Posted Aug 23, 2011 9:56 UTC (Tue) by etienne (guest, #25256) [Link] (2 responses)

> However I still do not really see how this is a limitation *in practice*.

Lets take a real life example: the situation right now is that the first sector of the first disk is loaded, after that the ROM BIOS hopes for the best after jumping to the first instruction of the MBR.
The "first disk" is where the BIOS can be a bit configured, there is most of the time a boot menu where you can select what the "first disk" is, and if the first disk is not readable (disk broken or any other reason), then the next disk is tried.
Something nobody planned 30 years ago happens: disk sector sizes are going to increase from 512 to 4096 bytes per sector.
With current systems you hopefully will still have the first sector loaded (for any sector size one can imagine) and one can hope that at least the first 512 bytes are correctly loaded, and it should be sufficient for the bootloader to manage the situation (I tried to make that possible with Gujin, but cannot test because those disks are still under NDA).
Now, I believe EFI will handle 512 and 4096 bytes/sector at the SATA interface, but in few years there may be something else - and because EFI is IHMO too "intelligent", to boot you will not just need to upgrade a package in your distribution, but you will need to upgrade your BIOS.

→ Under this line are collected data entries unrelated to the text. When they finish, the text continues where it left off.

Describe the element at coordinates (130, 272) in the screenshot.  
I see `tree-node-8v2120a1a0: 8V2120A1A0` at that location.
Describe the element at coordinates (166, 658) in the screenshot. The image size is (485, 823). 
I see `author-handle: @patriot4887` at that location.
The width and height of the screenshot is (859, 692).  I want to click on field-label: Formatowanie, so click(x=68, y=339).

The Extensible Firmware Interface - an introduction

Posted Aug 23, 2011 10:50 UTC (Tue) by marcH (subscriber, #57642) [Link] (1 responses)

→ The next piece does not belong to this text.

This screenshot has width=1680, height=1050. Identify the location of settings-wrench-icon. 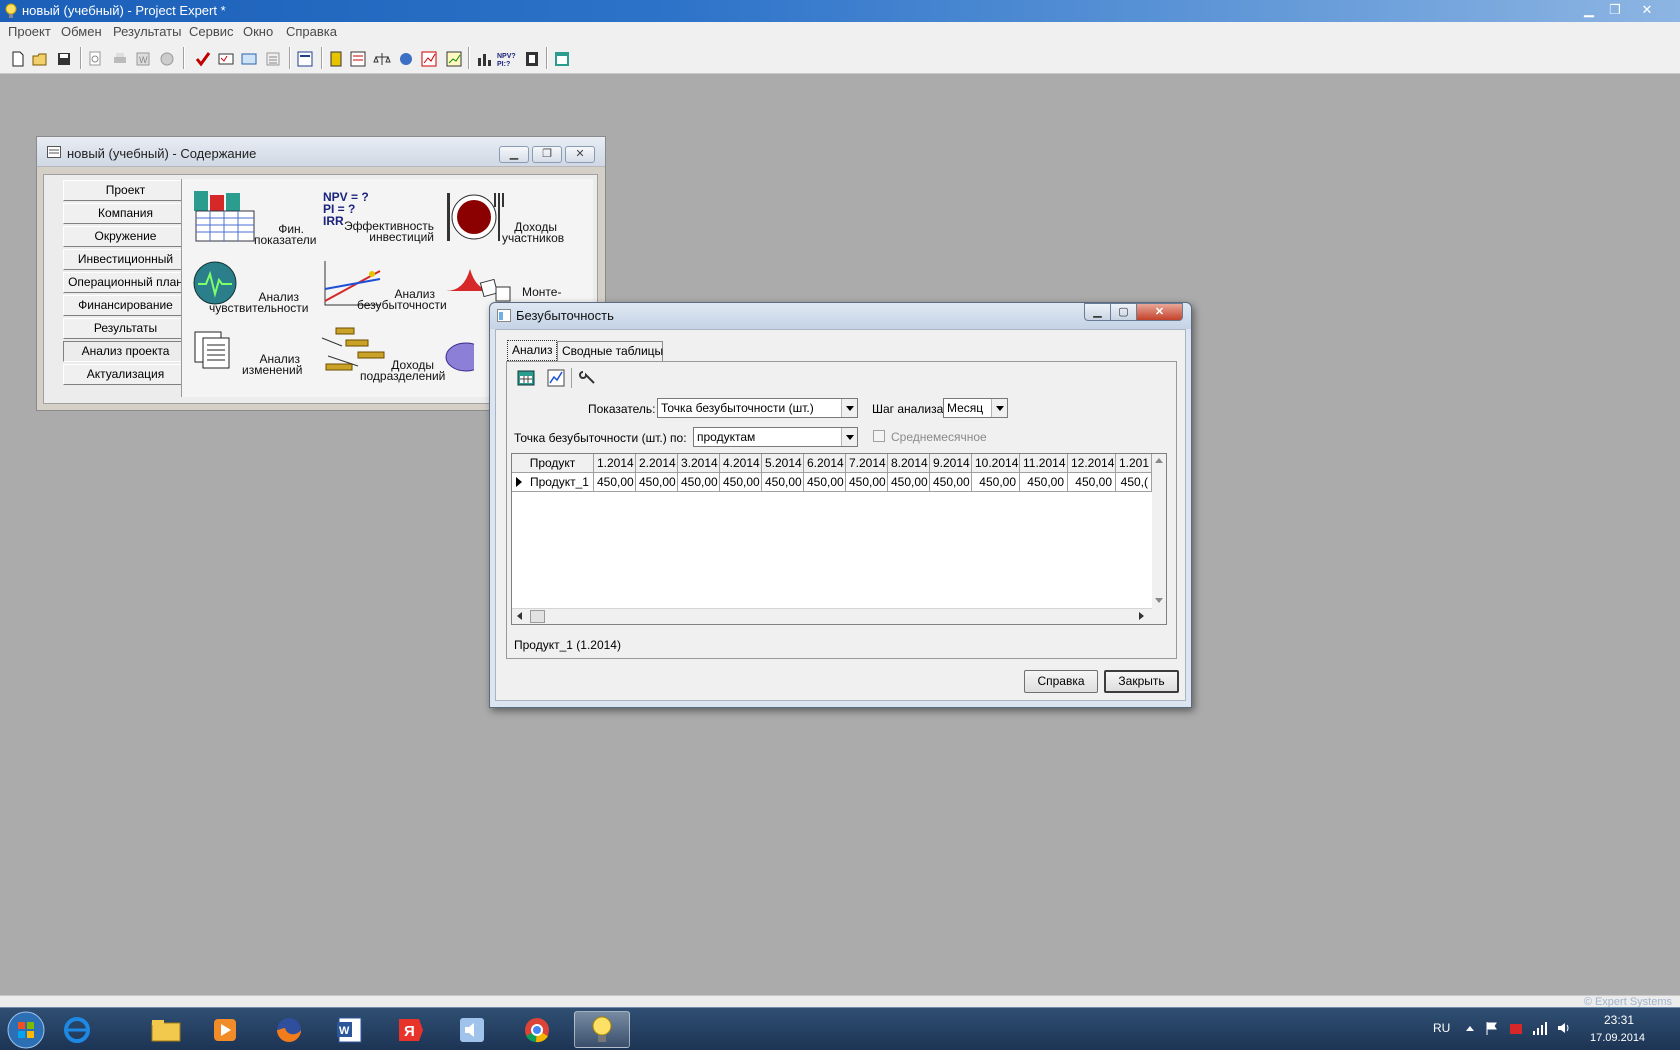
(588, 378).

I miss how this is an answer to the previous question in the thread but anyway:

> ..., but you will need to upgrade your BIOS.

And? I have actually solved real boot problems (USB-ZIP/FDD/HDD, PXE,...) by upgrading BIOSes, this is not a pie in the sky. Note that, from the vendor's perspective it will be much cheaper to develop an upgrade in C (EFI) as opposed to assembly (BIOS).

If your PC is too old for maintenance then you will do what most people do in such cases: you will buy a new PC with an updated EFI/BIOS/whatever. Consider this very similar case: how many people actually try to shoehorn a brand new & big SATA drive into an old & slow pre-SATA PC? Practically none.

Working on a Windows 7 PC right now I often envy Apple, am tired of backward-compatibility and wish it were much more often thrown out of the window...

The Extensible Firmware Interface - an introduction

Posted Aug 23, 2011 13:20 UTC (Tue) by etienne (guest, #25256) [Link]

I think we can agree to disagree on that one:
- for me, if it is possible to do in hardware, Linux should try to support it in software (because we do not know what will be the future).
- for you, if the number of people doing strange things is statistically insufficient, there is no point in trying to support it (because anyway we will have new PC including the evolution if it is good enough).

I would agree with you saying the world would be a simpler place if we did not have all those "strange" configurations to support, if the users would use their computer and OS for what it was designed for.